Microsoft AI researchers accidentally leak terabytes of confidential data

Microsoft AI researchers unintentionally exposed vast amounts of sensitive data, including private keys and passwords, when publishing an open-source training data storage bucket on GitHub.

In a recent discovery, cloud security startup Wiz found that Microsoft's AI research division had exposed extensive sensitive data on GitHub.
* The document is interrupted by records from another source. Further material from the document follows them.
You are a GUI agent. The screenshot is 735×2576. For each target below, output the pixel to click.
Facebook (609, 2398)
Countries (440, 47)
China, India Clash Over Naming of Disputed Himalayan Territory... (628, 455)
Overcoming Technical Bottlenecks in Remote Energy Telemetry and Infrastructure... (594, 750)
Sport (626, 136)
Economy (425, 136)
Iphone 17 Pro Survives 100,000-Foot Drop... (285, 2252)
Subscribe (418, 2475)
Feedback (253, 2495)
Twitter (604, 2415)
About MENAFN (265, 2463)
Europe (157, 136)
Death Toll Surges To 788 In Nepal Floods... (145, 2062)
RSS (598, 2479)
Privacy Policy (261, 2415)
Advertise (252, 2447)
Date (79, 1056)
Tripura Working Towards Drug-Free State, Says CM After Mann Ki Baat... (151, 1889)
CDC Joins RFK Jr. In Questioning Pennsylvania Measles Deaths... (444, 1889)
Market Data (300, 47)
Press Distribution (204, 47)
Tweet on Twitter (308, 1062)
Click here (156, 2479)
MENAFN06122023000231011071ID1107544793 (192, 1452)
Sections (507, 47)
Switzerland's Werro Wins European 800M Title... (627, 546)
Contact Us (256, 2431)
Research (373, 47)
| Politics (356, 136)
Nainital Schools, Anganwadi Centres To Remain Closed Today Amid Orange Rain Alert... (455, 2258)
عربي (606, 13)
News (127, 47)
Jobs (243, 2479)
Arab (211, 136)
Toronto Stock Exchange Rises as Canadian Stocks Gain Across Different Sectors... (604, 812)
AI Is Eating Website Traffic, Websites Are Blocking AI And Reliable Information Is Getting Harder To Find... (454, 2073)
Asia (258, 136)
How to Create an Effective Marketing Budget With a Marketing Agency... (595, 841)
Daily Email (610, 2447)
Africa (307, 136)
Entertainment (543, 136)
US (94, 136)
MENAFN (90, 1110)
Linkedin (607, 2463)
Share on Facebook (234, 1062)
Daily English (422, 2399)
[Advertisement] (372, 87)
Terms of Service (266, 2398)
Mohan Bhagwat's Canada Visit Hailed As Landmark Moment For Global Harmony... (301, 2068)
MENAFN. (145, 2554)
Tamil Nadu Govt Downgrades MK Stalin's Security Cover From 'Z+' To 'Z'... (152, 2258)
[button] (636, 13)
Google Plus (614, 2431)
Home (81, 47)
The exposed information, which included personal backups, Microsoft Teams messages, passwords, and more, had been accessible since 2020 due to misconfigurations in the repository.

The incident occurred when Microsoft's AI researchers provided open-source code and AI models for image recognition in a GitHub repository. Users were prompted to download the models from an Azure Storage URL, but the URL had overly broad permissions, granting access to the entire storage account. This resulted in the accidental exposure of 38 terabytes of data, including personal backups from Microsoft employees.

The exposed URL also allowed for "full control" rather than "read-only" permissions, potentially enabling malicious activities. Wiz noted that this issue highlights the importance of implementing robust security measures when handling vast amounts of data, especially in AI development.

Upon discovering the misconfiguration, Wiz promptly informed Microsoft on June 22, and Microsoft revoked the access signature (SAS) token on June 24. Microsoft's Security Response Center confirmed that no customer data was exposed, and no other internal services were compromised.